As estatísticas foram reveladas apenas dias após 77 cientistas principais e os academics publicaram uma carta aberta no guardião que chama para uma aceleração na investigação médica humano-focalizada no contexto da pandemia COVID-19, que forçou uma reavaliação do que é necessário para entregar o mais rapidamente possível medicinas seguras e eficazes. O atendimento destaca a ruptura do processo linear que exige as experimentações animais antes que ensaios clínicos com as aproximações relevantes humanas da pesquisa que estão sendo dadas a prioridade na busca para uma vacina COVID-19, ajustando um precedente poderoso para como a investigação médica é realizada.
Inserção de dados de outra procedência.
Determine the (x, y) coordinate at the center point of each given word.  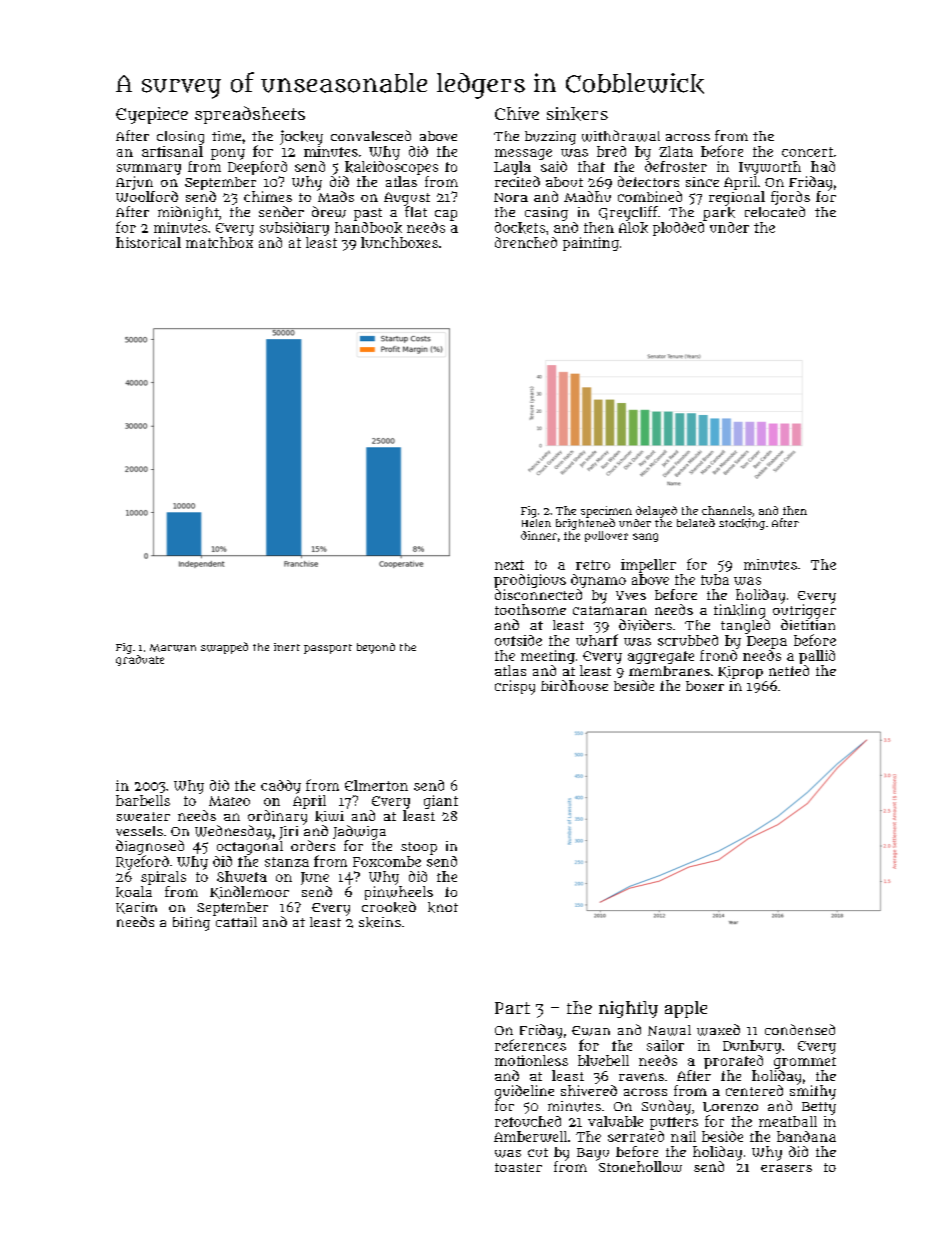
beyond (376, 648)
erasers (786, 1168)
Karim (136, 908)
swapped (224, 648)
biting (191, 924)
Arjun (134, 183)
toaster (518, 1167)
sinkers (577, 114)
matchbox (219, 242)
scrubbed (688, 640)
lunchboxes (399, 242)
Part (512, 1008)
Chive (517, 113)
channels (727, 510)
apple (686, 1009)
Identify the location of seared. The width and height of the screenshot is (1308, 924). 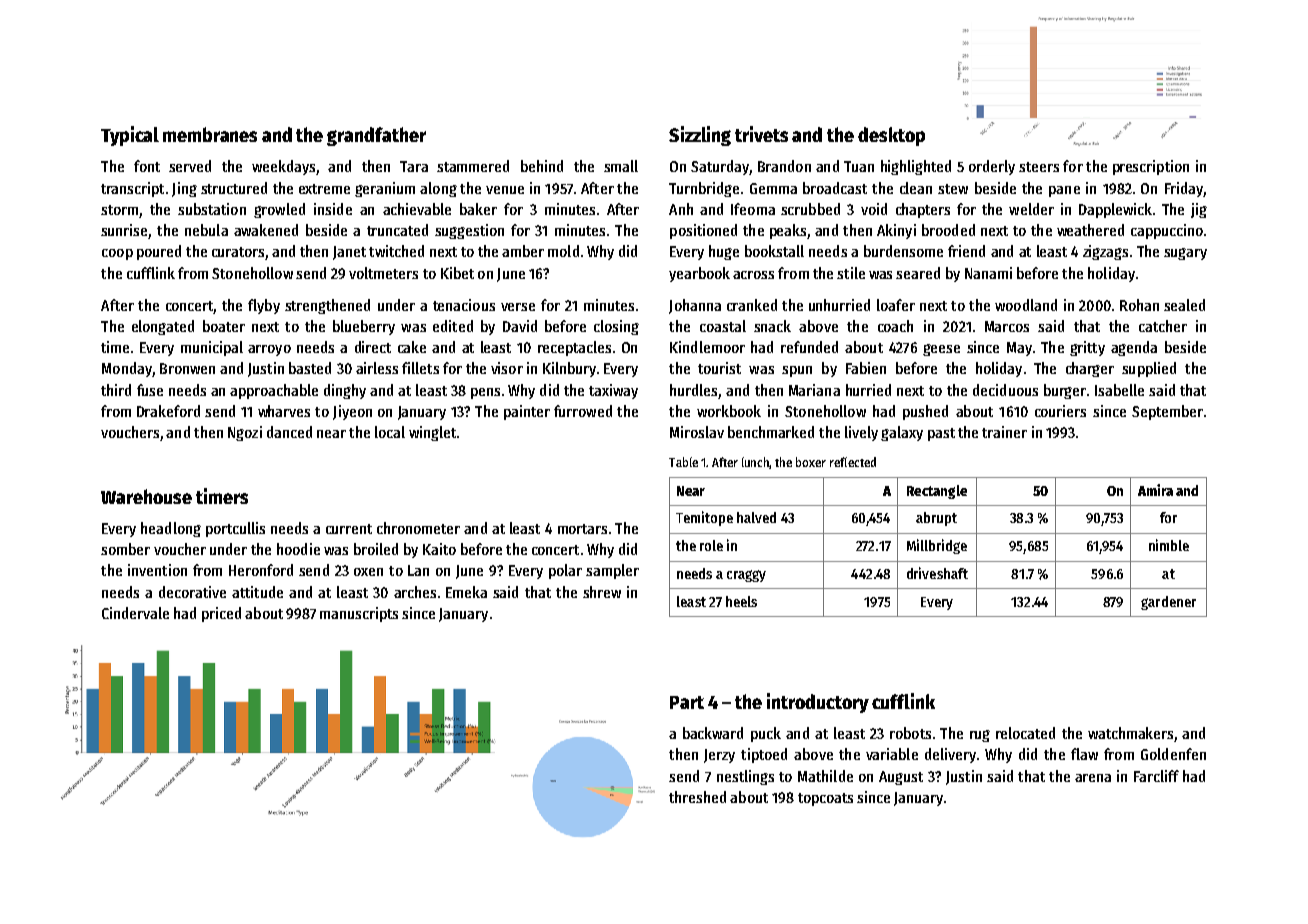
(918, 273).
A diminuição insignificante de hoje no uso dos animais nos laboratórios representa contudo mais oportunidades desperdiçadas de endereçar seriamente a confiança vergonhosa do país em pesquisa animal antiquada. A pandemia COVID-19 forçou uma reavaliação da política linear do teste da investigação médica que exige os testes animais antes dos testes e dos resultados humanos em uma taxa de falhas de c.90%. Nunca foi mais imperativo ajustar um calendário claro para a mudança reguladora. Se o Reino Unido é se transformar uma superpotência da ciência, nós devemos significativamente aumentar o investimento nas metodologias novas pioneiros da aproximação tais como a órgão-em-um-microplaqueta que melhor são colocadas para descobrir tratamentos para doenças humanas, salvar o tempo e vidas preciosos, e paramos o sofrimento sem sentido de milhões de animais todos os anos”.